How atheists can indignantly (and honestly) claim they they Do believe in the reality of purpose and meaning; truth-beauty and virtue!

Note added to my earlier post

It strikes me that the 'ultimate' pure consciousness of life in the above scheme is able to account for the fact that atheists (of which I was one for most of my life) are able honestly and indignantly to claim that they believe in truth and objective morality and beauty:

Metaphysics is the most fundamental, basic, deepest of all discourses - but also that there may, in principle, be a deeper level below metaphysics, i.e. the assumptions of pure consciousness and the pure thought; that of which 'consciousness is conscious'! Such might be expressed by analogy in a (metaphysical!) model; that we are living beings that have a kind of ultimate 'life' (with motivations) which Just Is; and this being also necessarily includes a (very variable) degree of consciousness of itself

What is happening is that the atheist is introspectively aware of his own belief in a purposeful and meaningful universe, and the reality of truth/ beauty/ virtue, at the most fundamental level of pure consciousness; but is not aware that such deeper-than-metaphysical assumptions are in stark contradiction to his explicit, expressed-in-language metaphysical discourse.  

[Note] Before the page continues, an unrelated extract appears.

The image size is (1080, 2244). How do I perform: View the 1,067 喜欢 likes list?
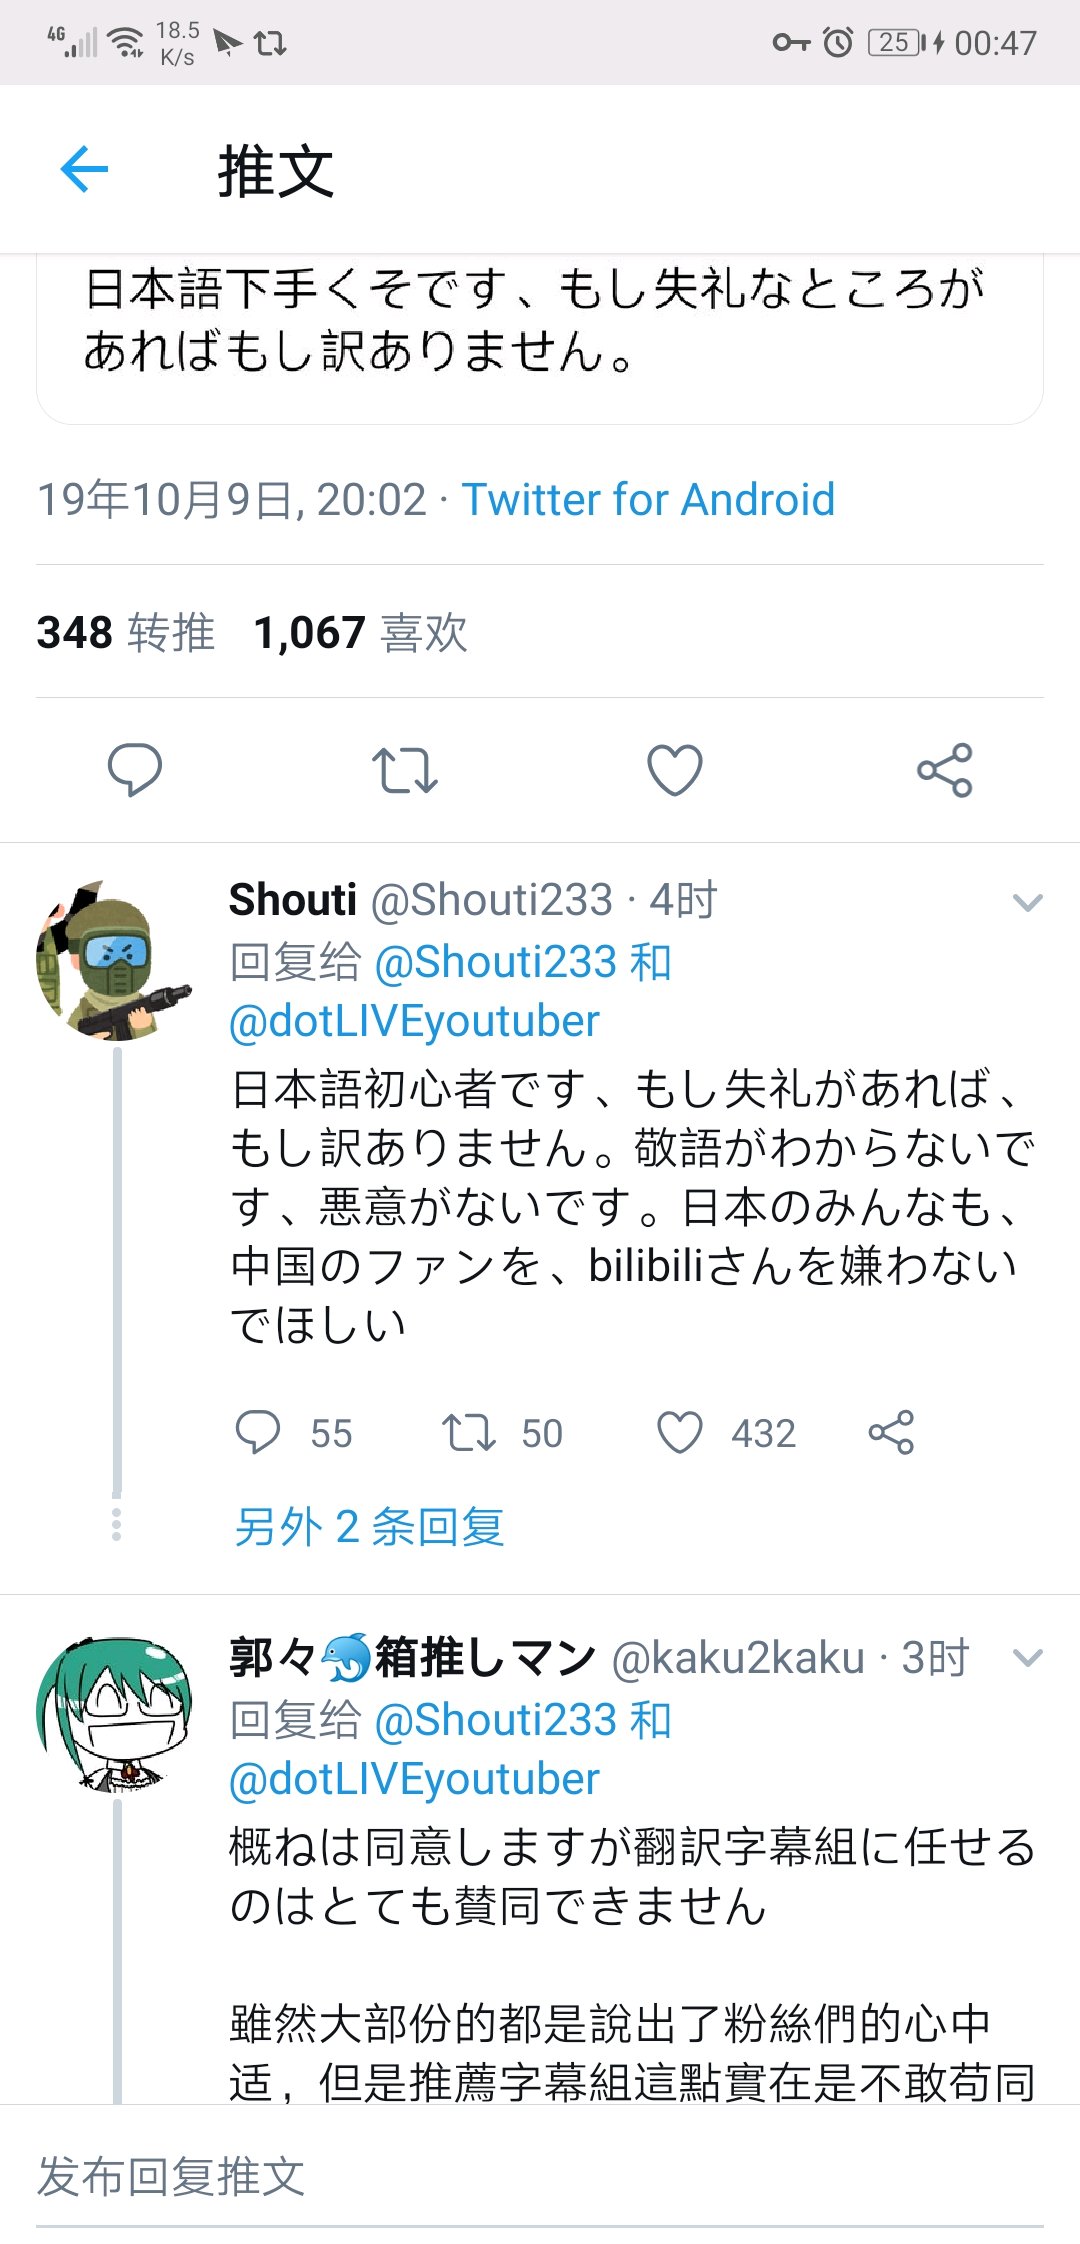click(361, 633)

To be aware of pure consciousness, and then to be aware of one's own metaphysical model of reality, are two different experiences; and the analytic comparison of the coherence of these two experiences is a third thing. 

Not many people have (apparently) done this third thing, and actually made this analytic comparison between metaphysical discourse and wordless intuition - and so they are not aware that their inmost intuition are actually in stark and ineradicable conflict with their expressed metaphysics. 

Once the comparison has been made; then something will 'have to give'. 

Either the metaphysics must be brought into harmony with intuition; or else some additional metaphysical assumption (or obfuscation) will need to be inserted between metaphysics and intuition - to bridge the gap. 

(Such obfuscations include 'it's a mystery', 'the human mind cannot comprehend this' and the introduction of reason-stunning abstractions and paradoxes such as infinitudes and assumptions of timelessness.) 

2 comments:

Nicholas Fulford said...

You seem to be ignoring the a-theist who simply refuses to reduce his or her experience of ineffability to the symbol "God".

There are atheists who are aware of the problem of mistaking the symbol for the thing symbolized, and the propensity of people to project into empty signifiers - of which "God" is a prime example - their desires, hopes, fears and thoughts. The creation of an idol in the form of the symbol "God" has numerous problems. It vests the symbol with power, making it a type of talisman to assuage the ego of the disturbing whispers that it would prefer not to hear and consider, making it a stop sign in the form of a mirror that stops further inquiry. (Most people prefer comfort to challenge, even as challenge is the way of growth, and comfort is a type of decay or decadence.)

And it is possible to simply walk in nature and to take in the fullness of its beauty and mystery without the intrusions of the chatterbox mind. All I have to do is listen and look, and to feel the movement of the wind, my gait, my lungs, birdsong, cloud movement, et cetera. If I can simply take it in and not become fixated or project then it is essentially timeless in as much as such an experience is not bound to a particular period in human history.

I am this type of a-theist, and there are many more of us than you might think. We just aren't as noticeable as the positive atheists because we aren't out there being evangelical about our lack of theism.

Bruce Charlton said...

@NF - "You seem to be ignoring the a-theist who simply refuses to reduce his or her experience of ineffability to the symbol "God"."

And you seem to be ignoring the entire argument of this post - you are just talking past the point I make.

More specifically, you are arguing from different metaphysical assumptions then me. But (if you take the trouble to examine your own assumptions, and try to derive your assertions from them) you will discover that your assumptions don't explain how you could know anything or have any values that are other than arbitrary and idiosyncratic.

Also, I don't understand either why someone with your asserted views would want to read and comment on a blog!